Both the U.S. and Britain condemned the attack today and denied any involvement.

“We condemn this act of terrorism and mourn the loss of innocent lives. Reports of alleged US involvement are completely false,” said State Department Spokesman Ian Kelly.

Iranian President Mahmoud Ahmadinejad earlier in the day vowed to strike back at the “criminals” behind the suicide bombing.

“The criminals will soon get the response for their anti-human crimes,” IRNA quoted Ahmadinejad as saying. The Iranian leader also accused unspecified foreigners of involvement.

At least 35 people were killed in the attack including five senior commanders of the Guard, the country’s official news agency reported.

Earlier today, a Sunni rebel group claimed responsibility for the attack, Iranian state television said.

“Rigi’s terrorist group has claimed responsibility for the attack,” it said, referring to Abdolmalek Rigi, leader of Jundollah (God’s soldiers).

The group, which has waged a low-level insurgency in recent years, accuses Iran’s mostly Shi’ite government of persecution and has carried out attacks against the Revolutionary Guard and Shi’ite targets in southeastern Iran.

Meanwhile, Iranian state television cited informed sources as saying Britain was directly involved in the suicide attack.

The Guards had earlier blamed “foreign elements” linked to the United States for the attack in the southeastern province of Sistan-Baluchestan.

The attack and the allegations of foreign involvement are likely to raise tension between Iran and the West, a day before nuclear talks in Vienna including Iranian, U.S., French and Russian officials.

“Some informed sources said the British government was directly involved in the terrorist attack … by organizing, supplying equipment and employing professional terrorists,” Iranian state television said.

The television report said analysts believed the aim of the attack was to “re-direct” parts of the West’s problems in Afghanistan across the border to Iran.

A Foreign Office spokesman in London declined to comment directly on the Iranian comments and instead issued a statement, saying: “The British government condemns the terrorist attack in the province of Sistan and Baluchestan in Iran and the sad loss of life which it caused.

“Terrorism is abhorrent wherever it occurs. Our sympathies go to those who have been killed in the attack and to their families,” it said.

The IRNA news agency said the dead included the deputy commander of the Guard’s ground force, Gen. Noor Ali Shooshtari, as well as a chief provincial Guard commander for the area, Rajab Ali Mohammadzadeh. The other dead were Guard members or local tribal leaders. Dozens of others were wounded, the report said.

The commanders were inside a car on their way to a meeting in the Pishin region near Iran’s border with Pakistan when an attacker with explosives blew himself up, IRNA said.

Iran’s parliamentary speaker, Ali Larijani, also condemned the assassination of the Guard commanders, saying the bombing was aimed at disrupting security in southeastern Iran.

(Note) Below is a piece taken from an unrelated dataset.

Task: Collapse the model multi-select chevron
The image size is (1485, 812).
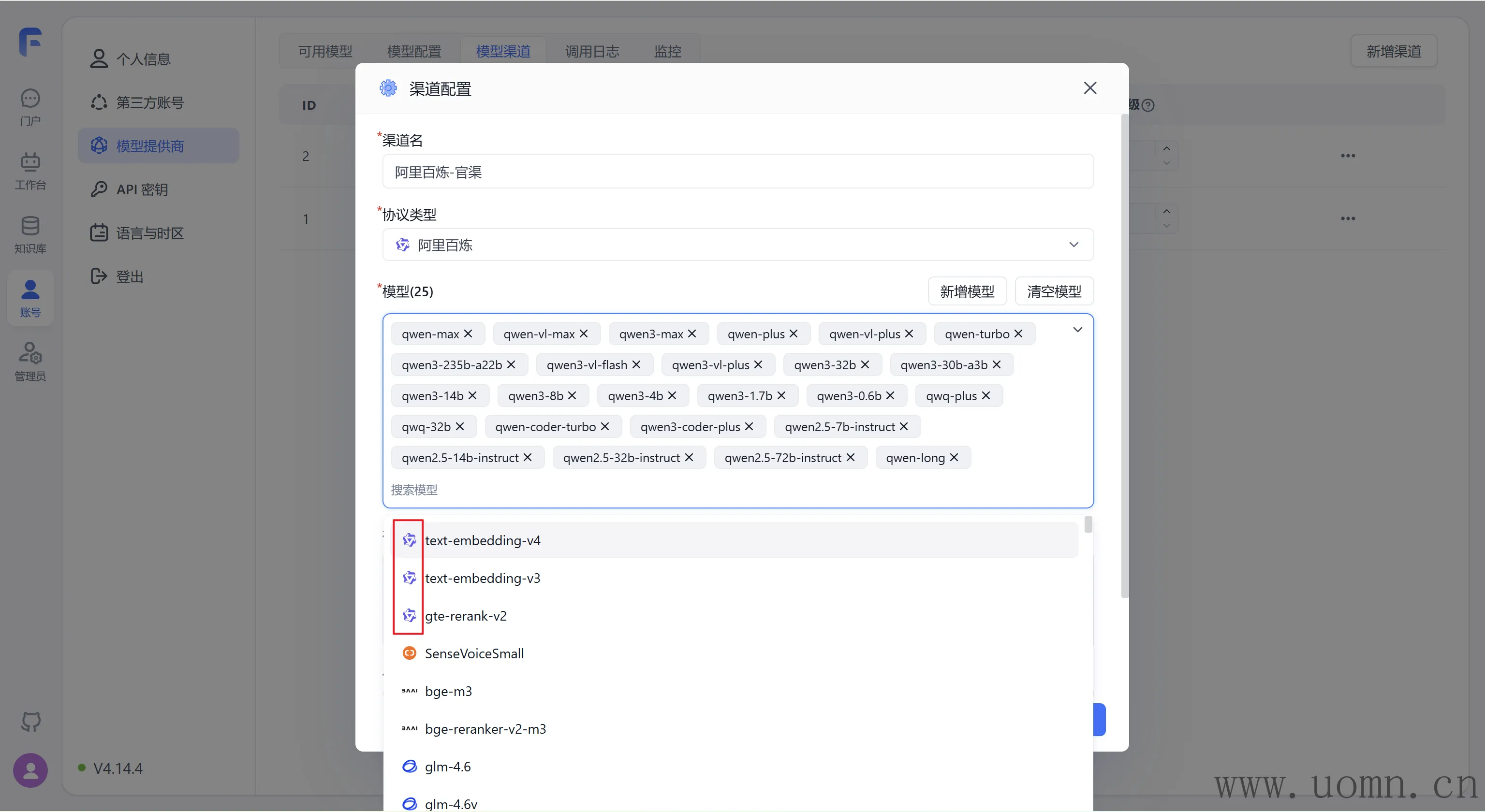Action: (x=1077, y=330)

“We express our condolences for their martyrdom. … The intention of the terrorists was definitely to disrupt security in Sistan-Baluchistan Province,” Larijani told an open session of the parliament broadcast live on state radio.

In May, Jundallah took credit for a suicide bombing at a Shiite mosque that killed 25 people in Zahedan, the capital of Iran’s Sistan-Baluchistan province, which has witnessed some of Jundallah’s worst attacks. Thirteen members of the faction were convicted in the attack and hanged in July.

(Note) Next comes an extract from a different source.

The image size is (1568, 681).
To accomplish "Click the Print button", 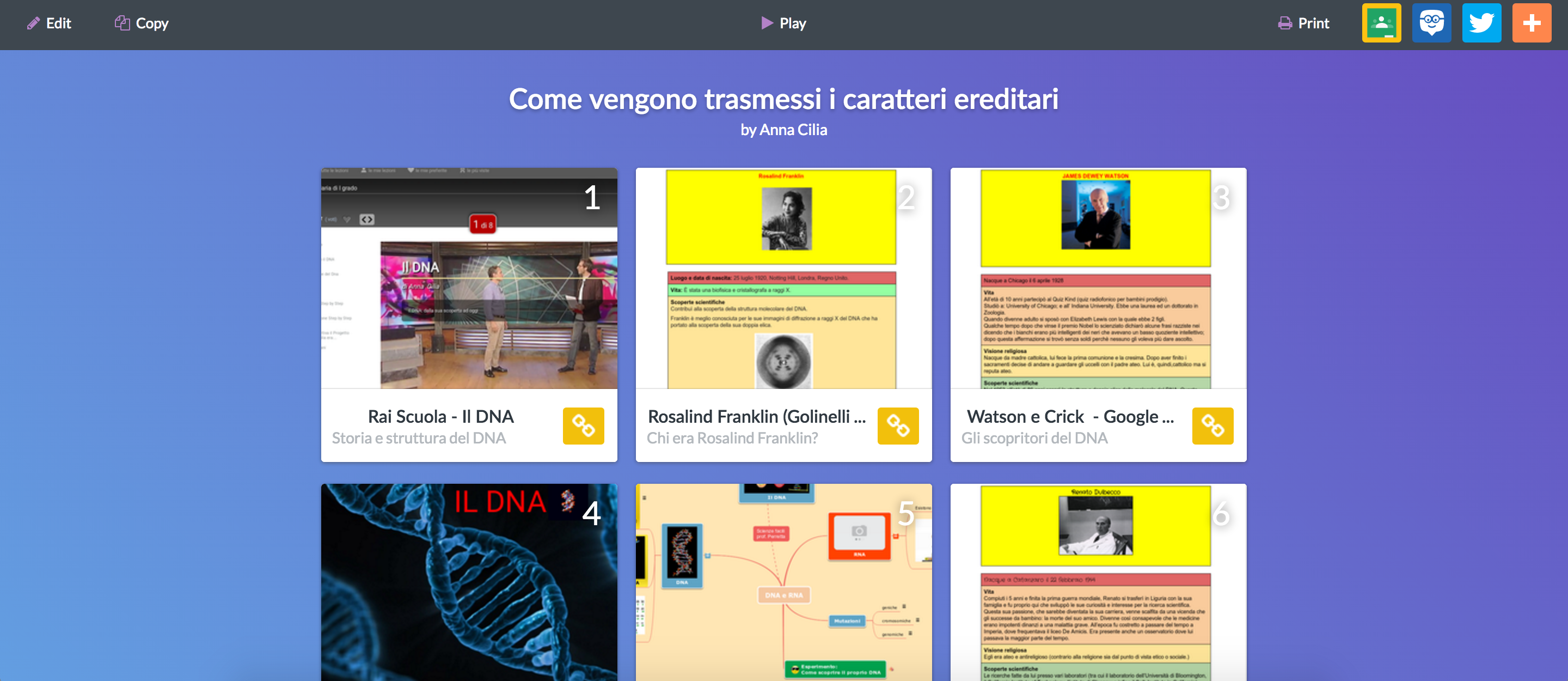I will coord(1303,23).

Jundallah, comprised of Sunnis from the Baluchi ethnic minority, has carried out bombings, kidnappings and other attacks against Iranian soldiers and other forces in recent years, including a car bombing in February 2007 that killed 11 members of the Revolutionary Guard near Zahedan.

Jundallah also claimed responsibility for the December 2006 kidnapping of seven Iranian soldiers in the Zahedan area. It threatened to kill them unless members of the group in Iranian prisons were released. The seven were released a month later, apparently after negotiations through tribal mediators.

The Revolutionary Guard was created after the 1979 Islamic Revolution as an ideological bulwark to defend Iran’s clerical rule. The 120,000-strong elite force controls Iran’s missile program and has its own ground, naval and air units.